WORK REQUEST:
Your output should be the entries below, from the first line up to and including the line with "Task: Click right", reproduced exactly and with no other lines.

------------------------------------

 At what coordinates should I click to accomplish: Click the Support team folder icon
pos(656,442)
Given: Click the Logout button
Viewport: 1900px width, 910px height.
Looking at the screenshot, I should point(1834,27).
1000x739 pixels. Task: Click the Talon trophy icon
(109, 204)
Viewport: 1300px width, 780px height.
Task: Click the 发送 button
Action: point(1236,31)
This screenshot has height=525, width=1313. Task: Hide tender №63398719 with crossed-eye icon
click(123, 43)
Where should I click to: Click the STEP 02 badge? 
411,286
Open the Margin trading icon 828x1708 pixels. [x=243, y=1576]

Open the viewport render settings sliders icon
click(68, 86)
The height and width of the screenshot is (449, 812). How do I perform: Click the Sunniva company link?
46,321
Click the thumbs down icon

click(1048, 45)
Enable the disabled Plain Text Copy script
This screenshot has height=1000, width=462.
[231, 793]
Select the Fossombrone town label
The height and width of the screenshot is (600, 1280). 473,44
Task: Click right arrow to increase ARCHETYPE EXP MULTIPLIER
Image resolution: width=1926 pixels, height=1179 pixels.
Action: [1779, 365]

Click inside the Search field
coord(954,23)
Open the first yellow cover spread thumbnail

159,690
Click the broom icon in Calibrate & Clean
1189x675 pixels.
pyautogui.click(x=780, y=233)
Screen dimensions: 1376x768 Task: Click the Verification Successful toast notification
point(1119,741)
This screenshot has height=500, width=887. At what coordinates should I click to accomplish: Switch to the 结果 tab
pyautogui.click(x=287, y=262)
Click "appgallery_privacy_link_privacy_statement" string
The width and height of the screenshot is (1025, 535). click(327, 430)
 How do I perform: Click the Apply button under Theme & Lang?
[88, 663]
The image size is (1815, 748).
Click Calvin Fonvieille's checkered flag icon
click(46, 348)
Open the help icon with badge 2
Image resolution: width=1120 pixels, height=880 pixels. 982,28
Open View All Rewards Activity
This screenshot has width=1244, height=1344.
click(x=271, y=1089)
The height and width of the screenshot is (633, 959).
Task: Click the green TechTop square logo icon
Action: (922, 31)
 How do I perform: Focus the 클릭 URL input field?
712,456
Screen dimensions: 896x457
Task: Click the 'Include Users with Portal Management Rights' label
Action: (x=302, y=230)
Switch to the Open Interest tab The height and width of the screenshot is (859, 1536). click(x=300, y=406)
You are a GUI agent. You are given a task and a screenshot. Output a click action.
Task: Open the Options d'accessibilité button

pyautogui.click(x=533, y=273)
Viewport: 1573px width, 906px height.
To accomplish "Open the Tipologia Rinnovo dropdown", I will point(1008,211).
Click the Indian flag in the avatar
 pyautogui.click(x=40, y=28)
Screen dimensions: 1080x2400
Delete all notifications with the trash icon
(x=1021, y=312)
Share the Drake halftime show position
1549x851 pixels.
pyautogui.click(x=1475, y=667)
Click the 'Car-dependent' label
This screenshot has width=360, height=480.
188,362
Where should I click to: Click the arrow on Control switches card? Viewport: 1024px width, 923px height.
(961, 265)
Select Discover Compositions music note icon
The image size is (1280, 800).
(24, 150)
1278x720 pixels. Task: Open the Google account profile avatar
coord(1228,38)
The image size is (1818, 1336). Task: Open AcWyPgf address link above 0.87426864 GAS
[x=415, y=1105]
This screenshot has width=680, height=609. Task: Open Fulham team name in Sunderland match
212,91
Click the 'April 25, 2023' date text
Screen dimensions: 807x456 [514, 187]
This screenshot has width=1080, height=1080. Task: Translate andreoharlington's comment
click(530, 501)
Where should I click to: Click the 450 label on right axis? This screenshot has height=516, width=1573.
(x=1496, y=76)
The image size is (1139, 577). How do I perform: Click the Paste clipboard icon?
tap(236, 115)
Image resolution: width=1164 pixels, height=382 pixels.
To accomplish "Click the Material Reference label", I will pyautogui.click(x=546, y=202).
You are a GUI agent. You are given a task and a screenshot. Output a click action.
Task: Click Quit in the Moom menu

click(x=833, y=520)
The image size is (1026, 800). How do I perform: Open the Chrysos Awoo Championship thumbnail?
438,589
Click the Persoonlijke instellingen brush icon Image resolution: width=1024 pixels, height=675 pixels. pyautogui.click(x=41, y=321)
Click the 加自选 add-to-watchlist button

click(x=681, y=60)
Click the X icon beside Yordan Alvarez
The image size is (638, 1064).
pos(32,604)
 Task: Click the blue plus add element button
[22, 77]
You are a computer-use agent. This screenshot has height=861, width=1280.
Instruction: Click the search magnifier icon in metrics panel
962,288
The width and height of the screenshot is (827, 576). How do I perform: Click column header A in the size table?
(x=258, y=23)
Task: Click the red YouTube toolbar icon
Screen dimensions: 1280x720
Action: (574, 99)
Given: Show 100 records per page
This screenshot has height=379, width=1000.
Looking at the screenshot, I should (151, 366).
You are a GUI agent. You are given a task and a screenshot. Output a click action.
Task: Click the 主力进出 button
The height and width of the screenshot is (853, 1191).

------------------------------------

TASK RESPONSE:
 At what coordinates should I click to accomplish: Click the Support team folder icon
pos(656,442)
Given: Click the Logout button
Viewport: 1900px width, 910px height.
Looking at the screenshot, I should point(1834,27).
1000x739 pixels. Task: Click the Talon trophy icon
(109, 204)
Viewport: 1300px width, 780px height.
Task: Click the 发送 button
Action: point(1236,31)
This screenshot has height=525, width=1313. Task: Hide tender №63398719 with crossed-eye icon
click(123, 43)
Where should I click to: Click the STEP 02 badge? 
411,286
Open the Margin trading icon 828x1708 pixels. [x=243, y=1576]

Open the viewport render settings sliders icon
click(68, 86)
The height and width of the screenshot is (449, 812). How do I perform: Click the Sunniva company link?
46,321
Click the thumbs down icon

click(1048, 45)
Enable the disabled Plain Text Copy script
This screenshot has height=1000, width=462.
[231, 793]
Select the Fossombrone town label
The height and width of the screenshot is (600, 1280). 473,44
Task: Click right arrow to increase ARCHETYPE EXP MULTIPLIER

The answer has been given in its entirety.